French mosque murder suspect detained in Italy

PARIS (Reuters) -A man has been arrested in Italy on suspicion of stabbing a man to death while the victim was praying inside a mosque in southern France, French authorities said on Monday.

The public prosecutor of the southern city of Ales in the Gard region, where the attack took place on Friday, Abdelkrim Grini told BFM TV on Monday: “I can confirm that the alleged perpetrator did indeed go to an Italian police station, near Florence, last night at around 11-11.30 pm.”

“We knew he had left France … It was only a matter of time before we got our hands on him,” he added.

The suspect handed himself in Pistoia, a city near Florence, and will be transferred to Florence later today, Italian authorities said.

France will quickly start extradition procedures, Grini said. “We will do all we can to have him back as soon as possible.”

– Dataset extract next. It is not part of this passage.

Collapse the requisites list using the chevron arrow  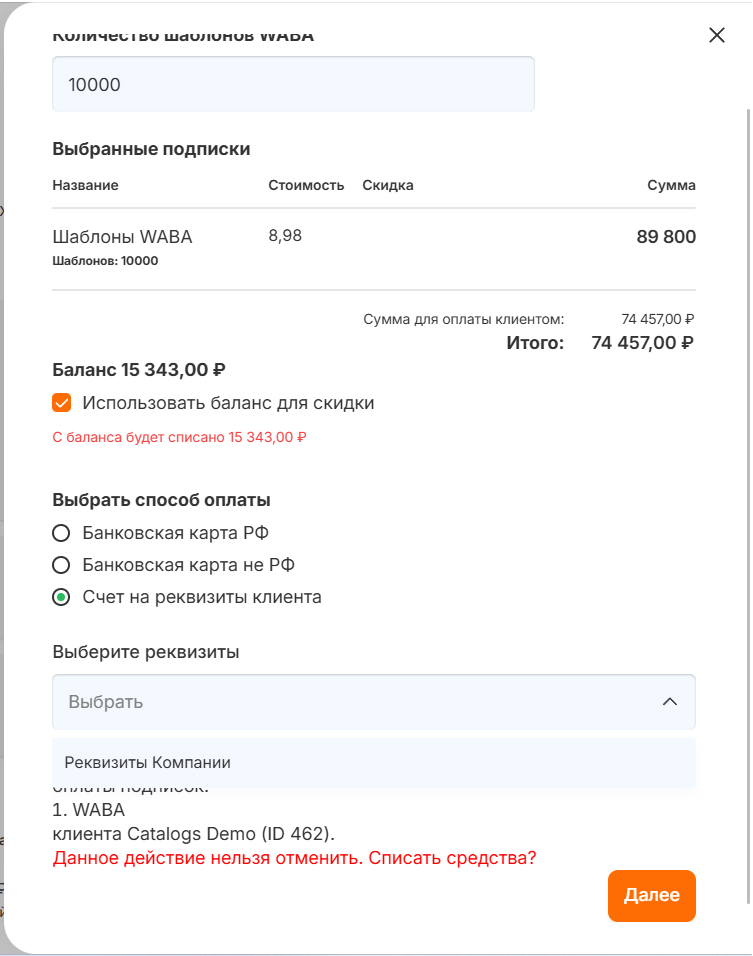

Commenting on the motivation for the attack, Grini said: “The anti-Muslim motivation is the preferred lead (…) but there are also elements in the investigation that suggest there were other motivations for carrying the act … perhaps a fascination with death, to be considered as a serial killer.”

French politicians on Sunday condemned the attack, which was captured on video and published on Snapchat.

France, a country that prides itself on its homegrown secularism known as “laicite,” has the largest Muslim population in Europe, numbering more than 6 million and making up around 10% of the country’s population.